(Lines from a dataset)

------------------------------------------------------------------------

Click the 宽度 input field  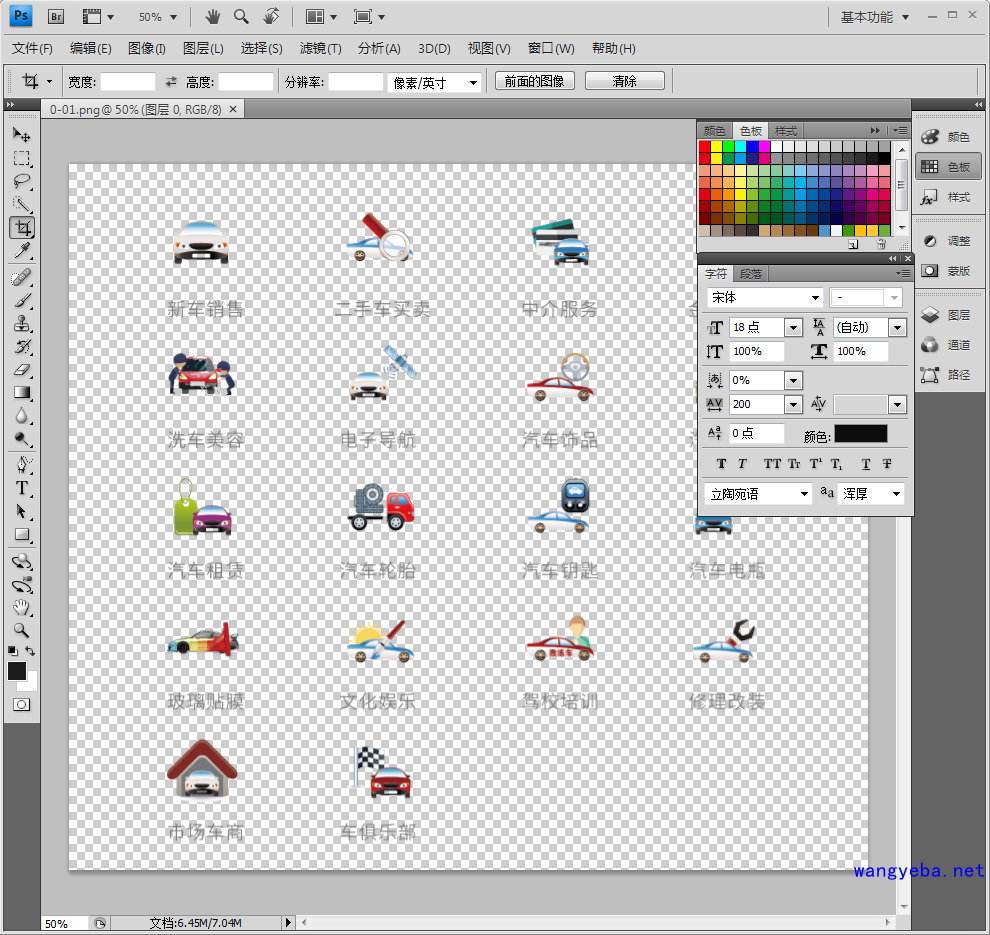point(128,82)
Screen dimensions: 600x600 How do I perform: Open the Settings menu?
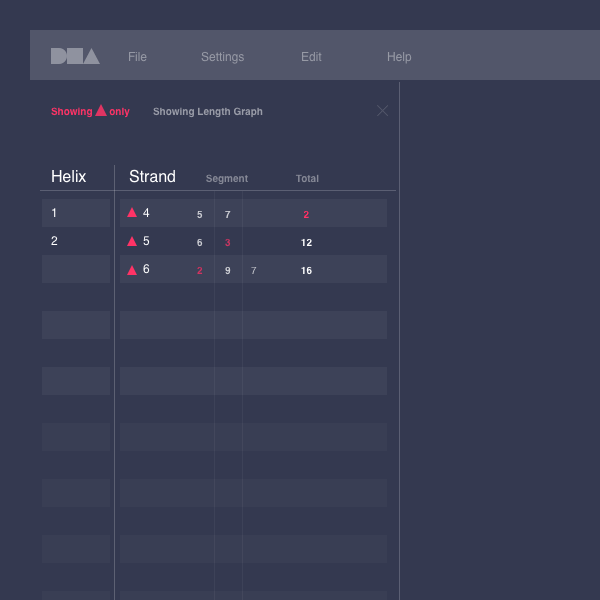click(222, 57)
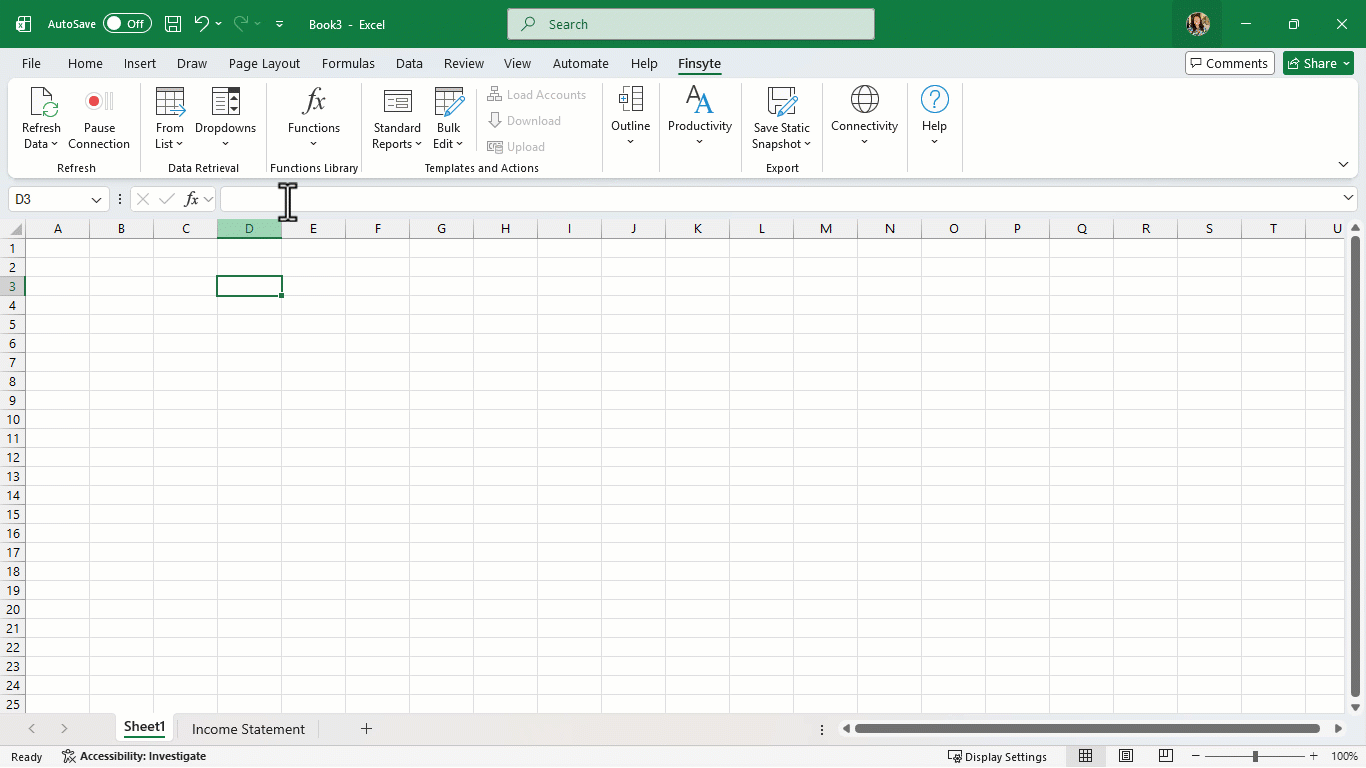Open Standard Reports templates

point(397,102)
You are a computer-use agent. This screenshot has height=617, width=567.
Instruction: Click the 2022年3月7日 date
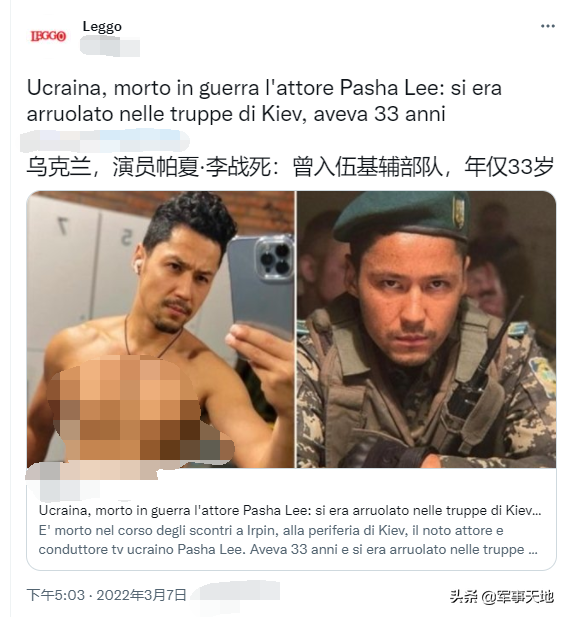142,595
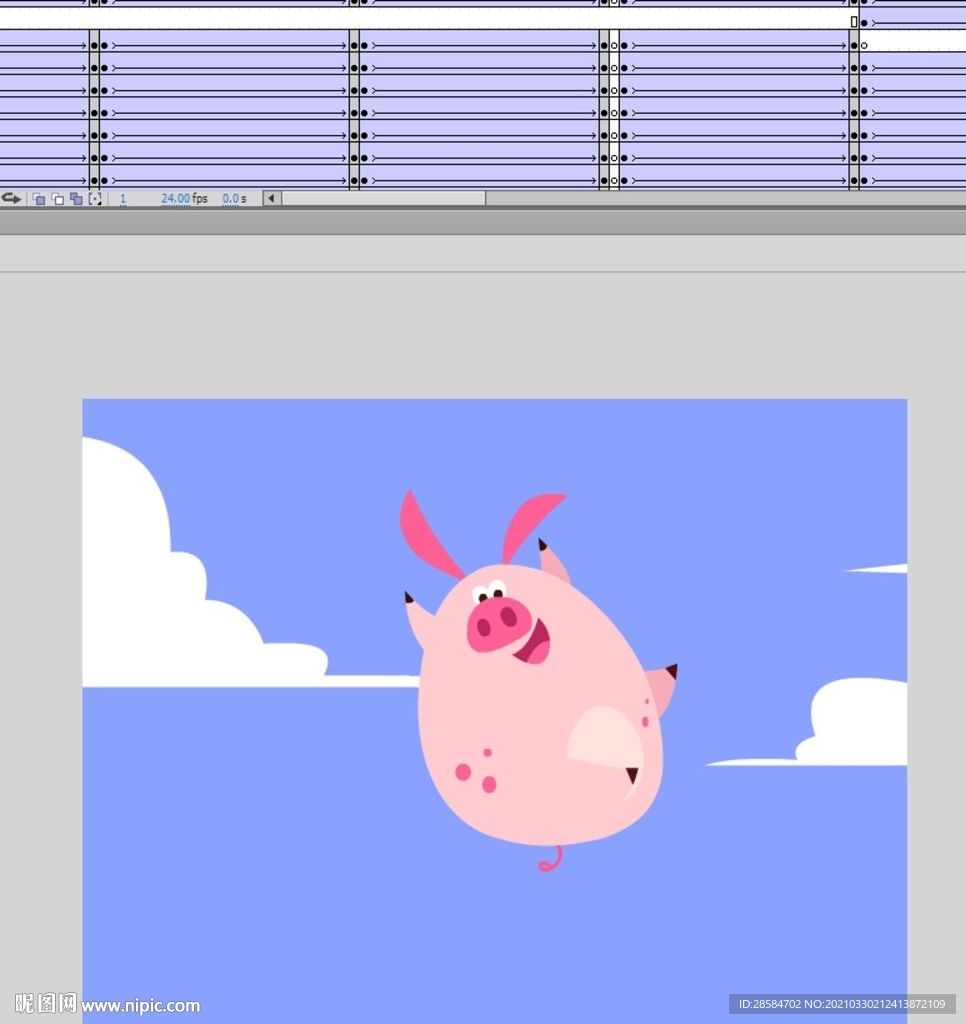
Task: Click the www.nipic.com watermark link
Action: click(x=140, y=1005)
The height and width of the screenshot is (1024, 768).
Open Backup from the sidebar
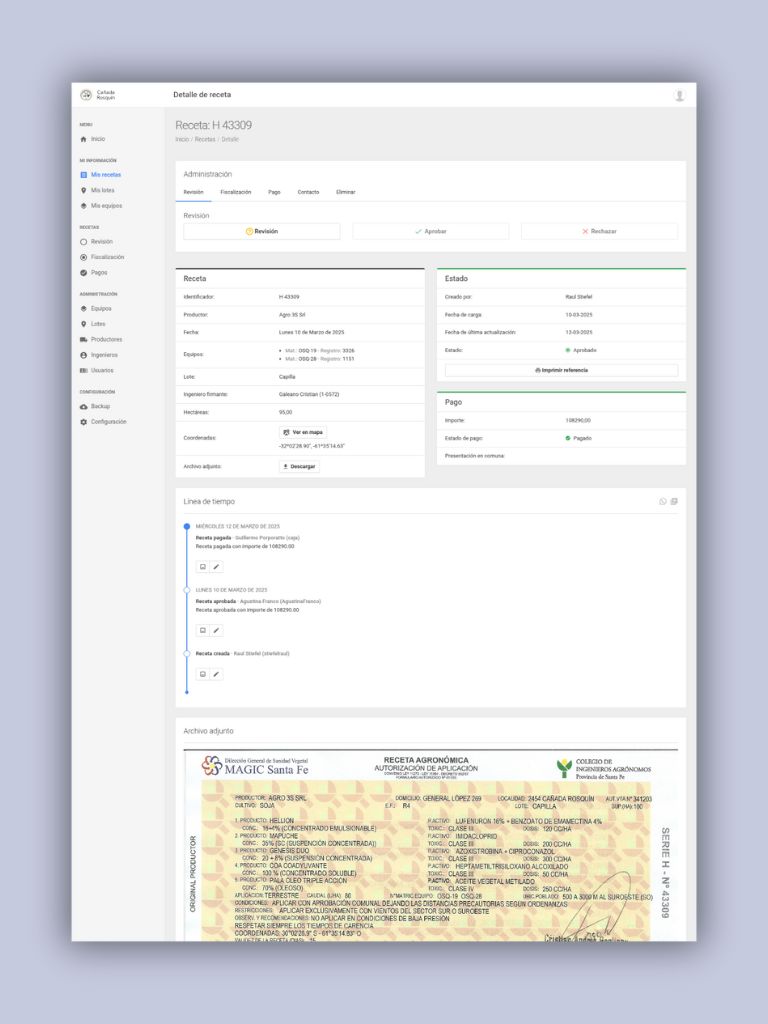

------------------------------------------------------------------------

WHAT THE TASK REQUIRES: Copy down every line from the one containing "The height and" through the end of the lines, reproducing each exactly. Leave the pictures out of your answer.

WRITTEN SOLUTION:
The height and width of the screenshot is (1024, 768).
Open Backup from the sidebar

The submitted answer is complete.